§ **Task description**: Report every line below that carries the word "agent".

§ **Dataset excerpts**:
*** Begin section ***
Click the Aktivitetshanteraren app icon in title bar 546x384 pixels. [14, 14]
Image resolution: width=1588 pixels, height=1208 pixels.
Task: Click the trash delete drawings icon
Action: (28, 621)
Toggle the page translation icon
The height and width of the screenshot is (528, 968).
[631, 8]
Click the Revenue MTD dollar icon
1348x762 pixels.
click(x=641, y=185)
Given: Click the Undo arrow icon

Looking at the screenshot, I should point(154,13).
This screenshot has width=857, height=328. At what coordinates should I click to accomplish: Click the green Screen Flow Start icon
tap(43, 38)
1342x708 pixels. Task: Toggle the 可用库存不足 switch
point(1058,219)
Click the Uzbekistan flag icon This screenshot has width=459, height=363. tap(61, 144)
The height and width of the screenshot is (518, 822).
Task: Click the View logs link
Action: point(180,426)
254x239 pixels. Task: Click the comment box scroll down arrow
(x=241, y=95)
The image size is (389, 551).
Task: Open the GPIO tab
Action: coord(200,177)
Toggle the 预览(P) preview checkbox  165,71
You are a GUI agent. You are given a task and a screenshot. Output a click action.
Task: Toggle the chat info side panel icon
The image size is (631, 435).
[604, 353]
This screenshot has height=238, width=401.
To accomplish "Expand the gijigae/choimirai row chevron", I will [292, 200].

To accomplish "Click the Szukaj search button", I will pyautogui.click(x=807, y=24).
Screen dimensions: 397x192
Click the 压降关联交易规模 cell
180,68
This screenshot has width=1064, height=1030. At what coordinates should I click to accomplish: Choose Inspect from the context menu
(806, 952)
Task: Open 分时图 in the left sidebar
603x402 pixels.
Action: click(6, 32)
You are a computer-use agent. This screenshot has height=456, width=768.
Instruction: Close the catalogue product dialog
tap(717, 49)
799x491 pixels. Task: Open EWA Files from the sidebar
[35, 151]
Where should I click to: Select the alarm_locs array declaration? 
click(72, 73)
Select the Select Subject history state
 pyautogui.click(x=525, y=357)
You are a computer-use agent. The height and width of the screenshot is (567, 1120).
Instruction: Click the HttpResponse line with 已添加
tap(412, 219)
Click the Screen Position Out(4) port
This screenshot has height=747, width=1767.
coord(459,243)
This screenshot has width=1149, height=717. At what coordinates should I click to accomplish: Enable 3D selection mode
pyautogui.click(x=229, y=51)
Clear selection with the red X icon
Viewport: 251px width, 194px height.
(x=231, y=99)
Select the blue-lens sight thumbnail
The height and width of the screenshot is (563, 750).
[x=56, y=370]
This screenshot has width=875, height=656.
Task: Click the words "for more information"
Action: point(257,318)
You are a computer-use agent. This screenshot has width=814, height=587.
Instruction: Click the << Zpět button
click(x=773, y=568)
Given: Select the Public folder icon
*** End section ***
§ **Your response**:
You are a GUI agent. You are given a task and a screenshot. Output a click action.
You are a computer-use agent. This screenshot has height=456, width=768.
You are a computer-use agent. The height and width of the screenshot is (567, 1120).
You are a computer-use agent. This screenshot has width=814, height=587.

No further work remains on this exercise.